I think you are correct:

If one defines the Q as the ratio 2 x pi x f x L / R, where f is the resonant frequency, and R is the resistive part of the load across the output of the pi-network (including C2)... then my calculation for the required value of the loading capacitor, C2, is correct.

However, if one defines Q in terms of the rolloff (output voltage v. frequency) at the output of the loaded pi network assuming that the RF source impedance is 6250 ohms.... then my calculation for C2 is not correct... and I defer to the PIEL application (Jim Hawkins' application).

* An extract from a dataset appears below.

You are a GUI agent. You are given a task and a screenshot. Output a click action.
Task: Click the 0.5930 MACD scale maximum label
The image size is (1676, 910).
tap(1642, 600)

260pF (PIEL) v. 329pF (my calculation). The effect on the behavior of the actual circuit is that using C2=329pF would produce a pi network (as per the PIEL application) with a Q of 12.35 instead of 12.

Note:

Even PIEL has a conceptual issue with regard to the calculation of Q. The PIEL application assumes that the RF source impedance is 6250 ohms. But, for a typical tetrode, the RF source is actually a current source... and what one is trying to do is to place an RF load across the output of the current source (tetrode) whose value is 6250 ohms at the operating frequency. I.e. one is not trying to "impedance match" a 6250 ohm RF source. Rather, one is trying to place a load across the source that is just large enough to cause the amplitude of the fundamental frequency component of the voltage across the output of the source to equal the value of the B+.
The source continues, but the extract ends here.